Johnson, who collaborated on the classic "Johnny B. Goode," would be proud. Because these rolls simply rock. The Colasessanos not only fix the roll, they bake it until the bread is toasty, but never hard.
"It's a technique," Joe Colasessano said. "A unique style. My bread is different than everybody else's bread. Our recipe is different.
"On top of that, we don't use mozzarella. We use provolone and Oliverio peppers. Then we make our own meat sauce."
And the rolls are heated to perfection. The provolone initially tickles the taste buds. Then the meat sauce and peppers become the coup de grace.
Colasessano sells and distributes about 300 a day. Some have been sent as far away as Hawaii. Many are taken away frozen. ("The best way to bake the frozen ones," he said, "is to thaw at room temperature. Unwrap them from the foil. Set them out for three hours. Preheat your oven to 400. Then bake, on a cookie sheet, for 15 minutes.")
A far cry from the dry, bagged rolls lying in your local convenience store.

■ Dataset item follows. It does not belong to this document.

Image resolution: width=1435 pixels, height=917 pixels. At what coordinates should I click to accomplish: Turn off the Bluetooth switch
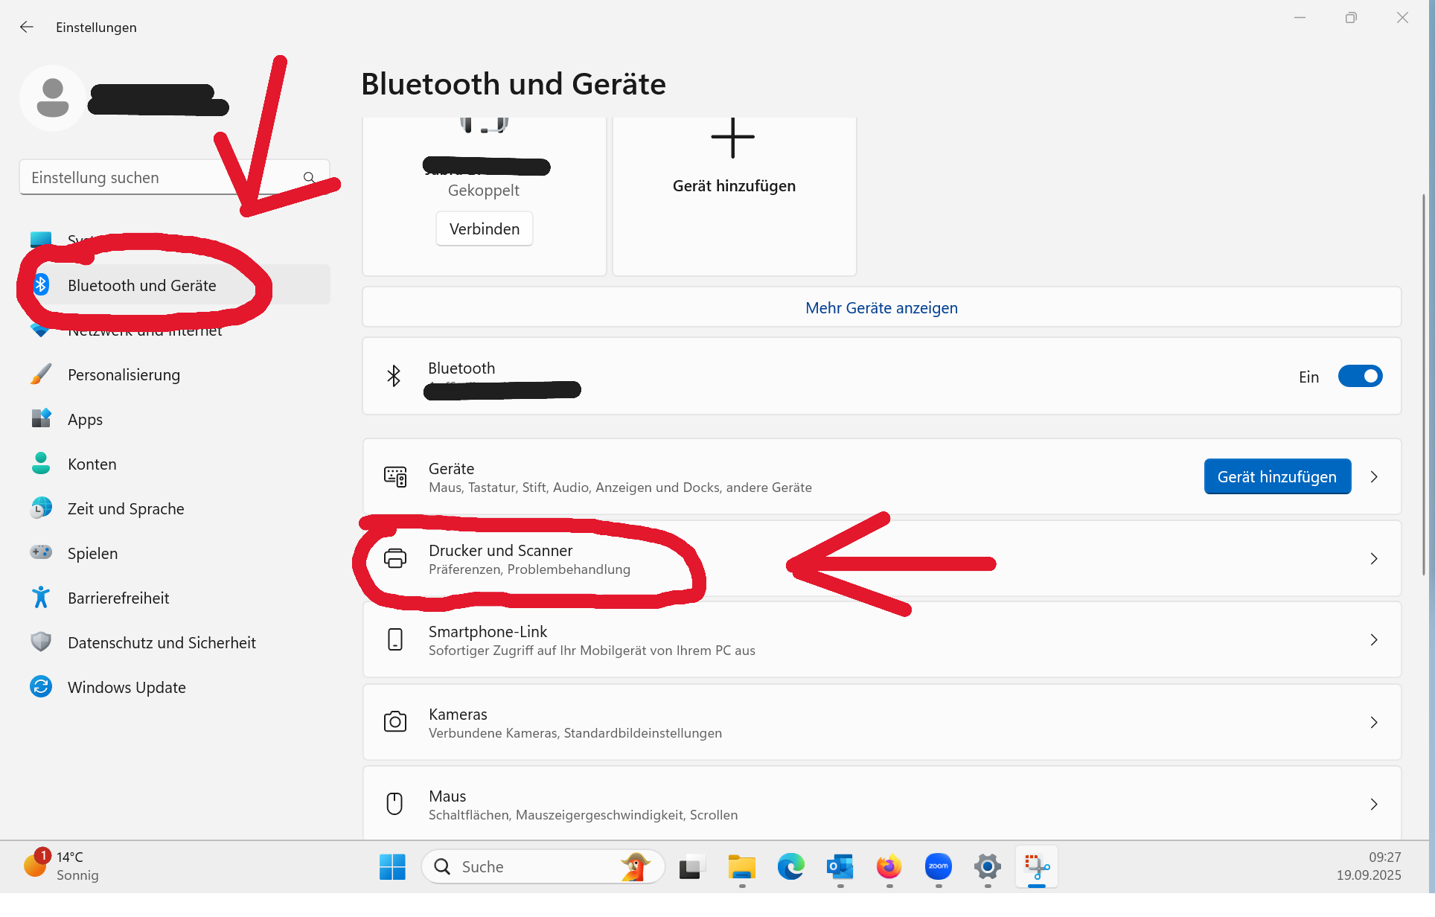click(x=1360, y=377)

"I don't know how they get away with a lot of stuff," Colasessano said. "How can you put a pepperoni roll with cheese out on a shelf with no refrigeration?"
If you think, by the way, that some of these rolls are so good there ought to be a law against them, well, there is.
"In some states," Colasessano said, "pepperoni rolls aren't legal. It's that way in Virginia. Since the pepperoni is baked in the roll and you can't see the meat, it's illegal.
"I don't understand how they can ban pepperoni rolls, though, when a pizza pocket is OK. It's exactly the same thing. It's made the exact same way."
Poor laws perhaps. And poor taste, certainly.
But there are no worries here. For West Virginians love their pepperoni rolls. We wouldn't be without them. A challenge to their legality would be like challenging apple pie.
See, the rest of the country can have their burgers.
And they can have their tacos.
But for us, pepperoni rolls have always risen to the occasion.